● Source information:
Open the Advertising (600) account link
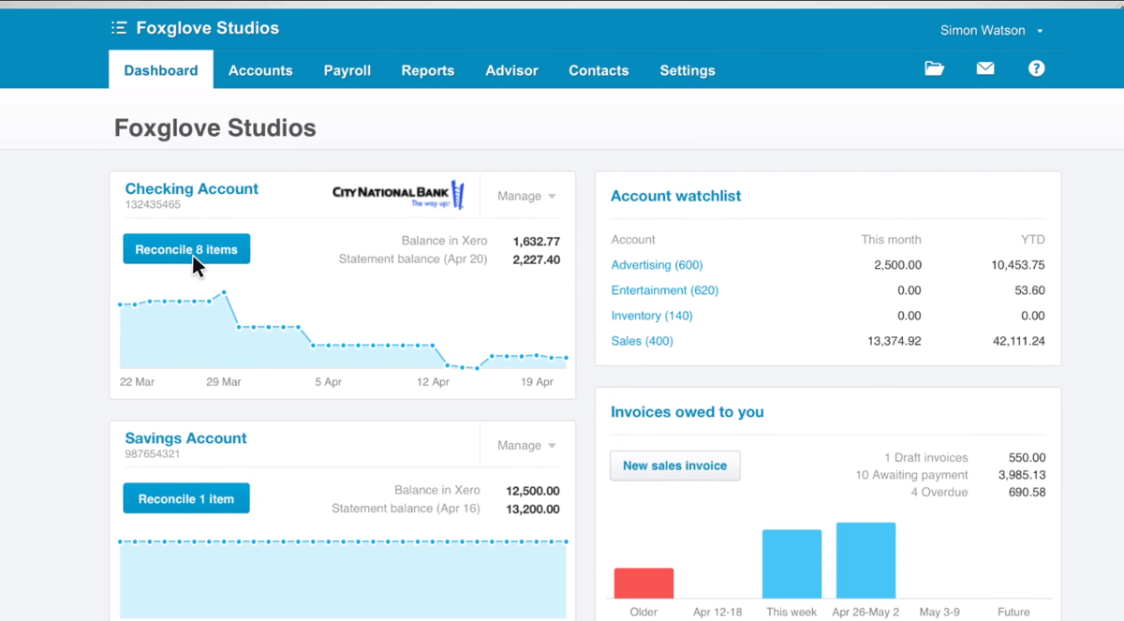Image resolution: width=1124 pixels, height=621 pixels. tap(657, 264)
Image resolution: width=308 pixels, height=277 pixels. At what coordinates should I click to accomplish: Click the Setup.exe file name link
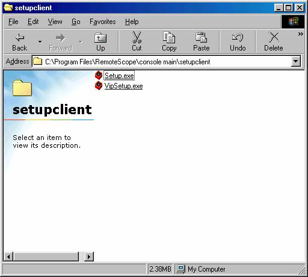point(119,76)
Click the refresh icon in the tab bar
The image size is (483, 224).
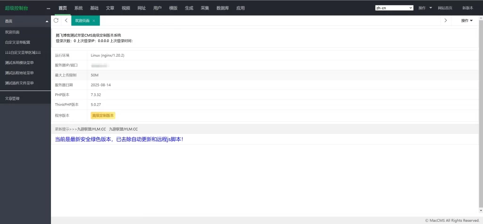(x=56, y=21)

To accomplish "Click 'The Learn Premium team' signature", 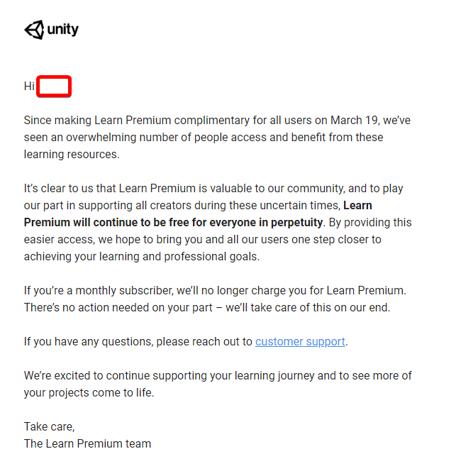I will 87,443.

--

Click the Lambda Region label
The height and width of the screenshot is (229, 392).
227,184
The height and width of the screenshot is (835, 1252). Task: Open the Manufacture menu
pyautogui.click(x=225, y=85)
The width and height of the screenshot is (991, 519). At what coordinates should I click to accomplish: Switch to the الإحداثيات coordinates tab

...

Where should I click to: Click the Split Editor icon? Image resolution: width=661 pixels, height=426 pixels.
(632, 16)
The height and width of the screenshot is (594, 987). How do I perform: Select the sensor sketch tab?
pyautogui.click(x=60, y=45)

● What to do: For the listing above, print only the lines starting at the line containing "Click the Lambda Region label" and ending at the line containing "The width and", exactly, both included.

● Exercise output:
Click the Lambda Region label
The height and width of the screenshot is (229, 392).
227,184
The height and width of the screenshot is (835, 1252). Task: Open the Manufacture menu
pyautogui.click(x=225, y=85)
The width and height of the screenshot is (991, 519). At what coordinates should I click to accomplish: Switch to the الإحداثيات coordinates tab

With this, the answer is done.